転移したと同時に、まばゆい光の中を移動する。


光が収まったとき、そこに誰もいないことにさぞ驚かれることだろう。


魔法陣が確認できる位置の建物の屋根に乗り、様子をうかがう。


ここが国境か。

軍が常駐しているらしく、魔法陣を取り囲んでいた。


程なく光が消え、ざわめきが起こる。

キラなら一言一句聞き取れただろうが、俺には無理だ。


まあ、「なぜ誰もいないんだ」「早く確認しろ」とか、そんなところだろう。


というか、あの王太子、あえて軍の存在を俺に隠していたな?


ハヤテとの仲を崩さないためにハヤテの願いを聞くふりをして、その実、俺がコスモに捕らえられることを望んでいたわけだ。


いや、どっちでもよかったんだな。

俺が捕まろうが、逃げ切ろうが。


あの王太子は他者に対しての興味が薄い。

だからこそ、情に左右されることなく、冷静な判断ができる。

逆に言えば、国民に寄り添った政策はとれない。


愚王になることはないだろうが、賢王になることもない。

あれはそういう人間だ。


(さて、王宮はどこかな)


折角だ。街でご飯でも食べていこう。


ウェザリアよりも堅牢な建物が多く、歴史を感じさせる町並みだ。

色んな肌の色、髪の色の人がいることから、多様な人種が集まっているのだとわかる。


それは、コスモが侵略した国の人間なのか、はたまた、外交・通商が盛んだからそうなっているのか。外界のことをよく知らない俺には判断がつかなかった。





「いらっしゃい、何にしましょう?」


入ったのは多様な人種の人が入っていくのが見えた店。

表に――コスモ家庭料理の店――と書いてあったから、コスモの名物が食べられる外国人向けの店ではないだろうか。


「おすすめを」


「かしこまりました」


程なくして出てきたのは赤くて少しドロッとしたスープだった。


「ボルシチです」


「ボルシチ?」


「ビーツを使ったスープです。コスモの伝統料理なんですよ。
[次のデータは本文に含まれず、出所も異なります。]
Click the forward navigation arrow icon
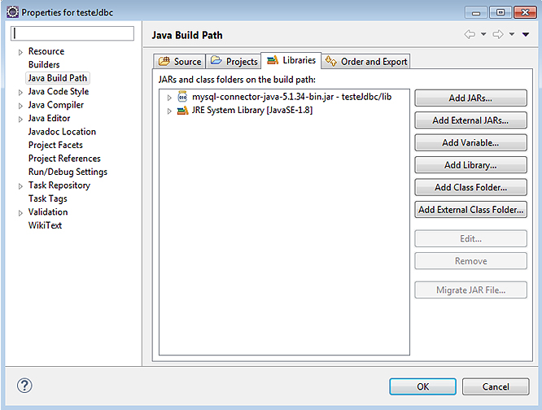The image size is (542, 410). click(x=498, y=34)
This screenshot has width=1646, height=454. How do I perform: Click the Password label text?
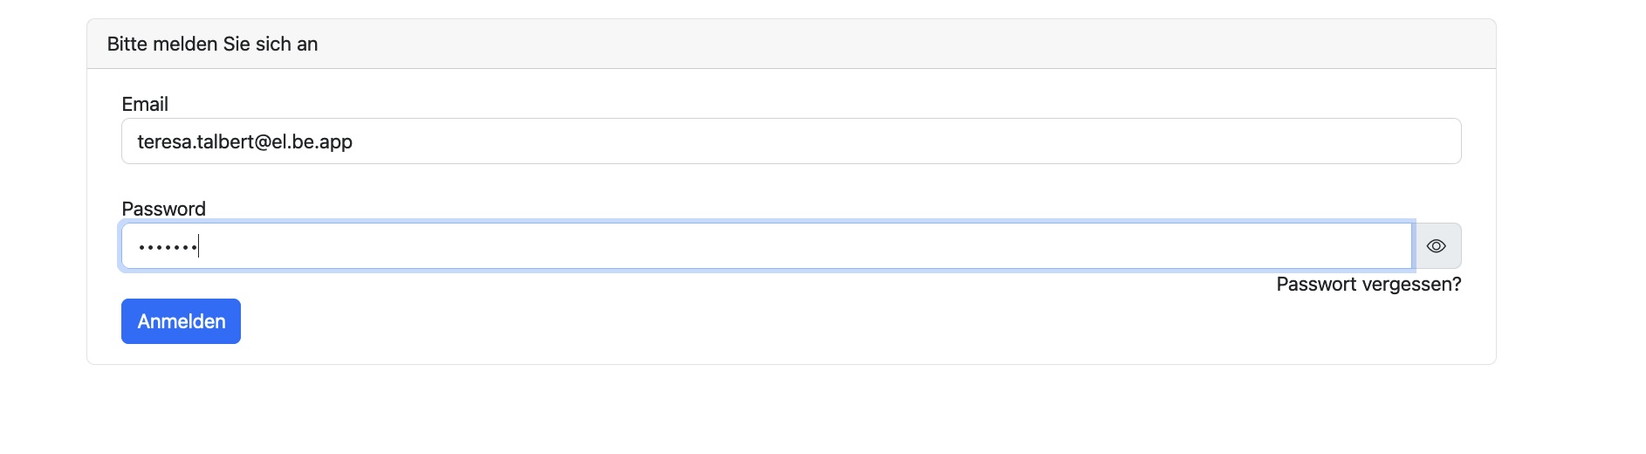pos(164,210)
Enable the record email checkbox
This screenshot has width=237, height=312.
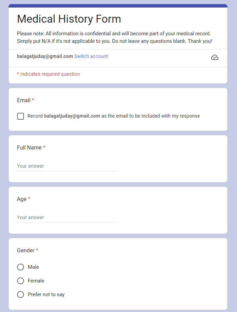(21, 116)
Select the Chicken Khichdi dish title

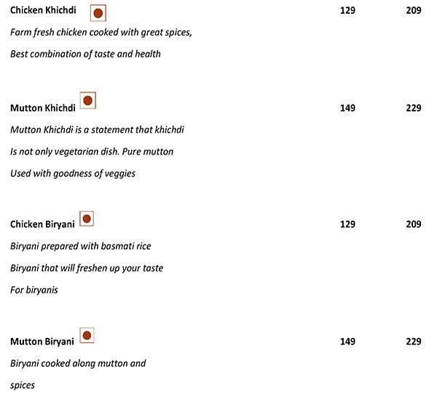[43, 12]
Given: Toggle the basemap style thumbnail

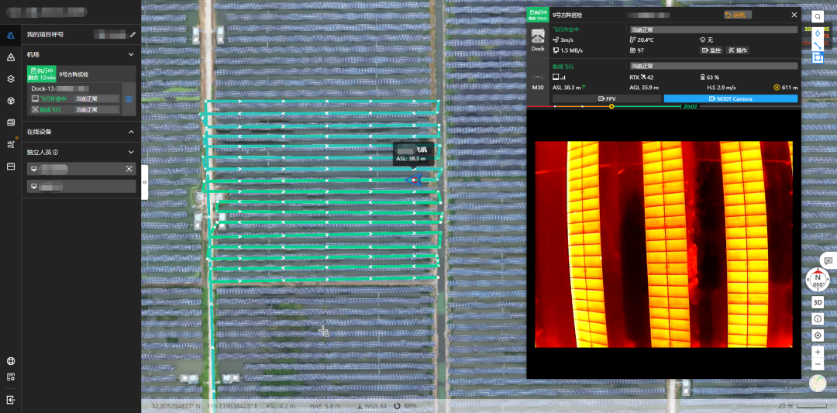Looking at the screenshot, I should (818, 383).
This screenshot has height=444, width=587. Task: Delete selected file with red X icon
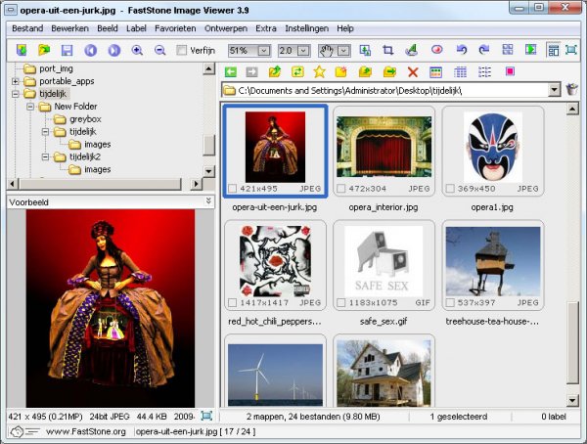pos(413,72)

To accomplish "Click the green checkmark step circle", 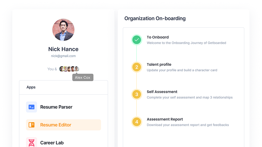I will pos(137,40).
揚げパンとご一緒にお召し上がりください」


ビーツ、がどういうものかはわからないが、この赤さはそれによるものなのかもしれない。


一口すすると、温まるのを感じた。


アクアパッツァに入っていたトマトとはまるで違うんだな。赤いから似た味だと勝手に想像していたんだが。


揚げパンも油が染みだして美味しい。


曇天街ではパサパサのパンくらいしか手に入らないし、スープも塩で味をつけただけのお湯みたいなものだった。

それでさえ、曇天街の中では裕福な方の暮らしだ。


力の弱い者はごみ山の腐った残飯を食べ、ひどいときには食中毒を起こして死んでしまう。


外界の豊かさは、俺たちのとって凶器だ。

曇天街の門が開かれたとしても、そこには闇が生まれるだろう。


曇天街を救う方法は門の開放ではないようだ。


「ボルシチお口に合いませんでしたか?」


俺が難しい顔をしていたからだろう。

店員の若い男が心配そうに尋ねてきた。


「いえいえ、とても美味しかったですよ。ただ、自分の国もこういう豊かな食生活を送れるようになったらな、と考えてしまって」


「どこの国からいらっしゃったんです?」


「ウェザリア王国です」


ここは正直に言っても問題ないだろう。

コスモとは一応友好国だし、悪い印象もないはずだ。


「ウェザリアですか。海鮮は美味しいですけどね。うちもたまにウェザリア産の使いますし」


「ああ、そうなんですか。確かに海鮮は美味しいです。でも、貧富の差は激しくて、みんなが豊かな食生活を営めてるわけじゃないので」


曇天街はもちろん、貧民街も食生活は不自由そうだった。

実際、ハヤテも庶民は魚くらいしか食べられないって言ってたし。


「へぇ、知りませんでした。ああでも、そういえば、ウェザリアには曇天街があるんでしたね。貧しい人はそこに?」


へぇ、他国の一般人も曇天街の存在を把握しているんだな。

でも、あまり詳しくは知らないようだ。


「たぶんそうです。すいません、ウェザリアに住んでいても曇天街のことはあまり詳しくなくて」


「ああ、まあそうですよね。スラムに近づくのは危険ですし、知らなくて当然です。聞いた私がバカでした、すいません」


「いえいえ」


おしゃべりな店員でよかった。

一般の人がスラムにどんなイメージを持ってるか知れるのは貴重だからな。


喋りながらお会計を済ませる。


「ごちそうさまでした。あ、あと、すいません。王宮ってどこにありますか」


「王宮に用事ですか?」


「ええ、生き別れの兄がコスモの王宮で働いてるって噂を聞いたんです。どうしても確かめたくて」


とっさに嘘を付く。

変に疑われても面倒だからな。


「それはそれは。王宮はちょっと遠いですから馬車かバスを使うといいですよ。バスならここから3日ほど東に行けば着くと思います」


「あーここからバスで3日。遠いんですね」


思わず遠い目になった。


「コスモは広いですからね」


いやはやほんとに遠いな。


「ちなみに馬車だと?」


「10日くらいでつきますよ」


うん、バスだな。


「あ、そうだ。コスモと言えば聖パール学園ってコスモにあるんですよね? 王宮から近いですか?」


「学園島は王都からだと北に……馬車で20日ほどのところだったと思います。バスは確か出てなかったと思うんですよね」


「……遠いですね」


「ええ。でも、あそこは関係者以外立ち入り禁止ですから、行くだけ無駄ですよ」


「あはは、そうですよね」





さて、今俺はバスに揺られているわけだが、3日もかかるんじゃさすがに途中で宿を見つけなきゃいけない。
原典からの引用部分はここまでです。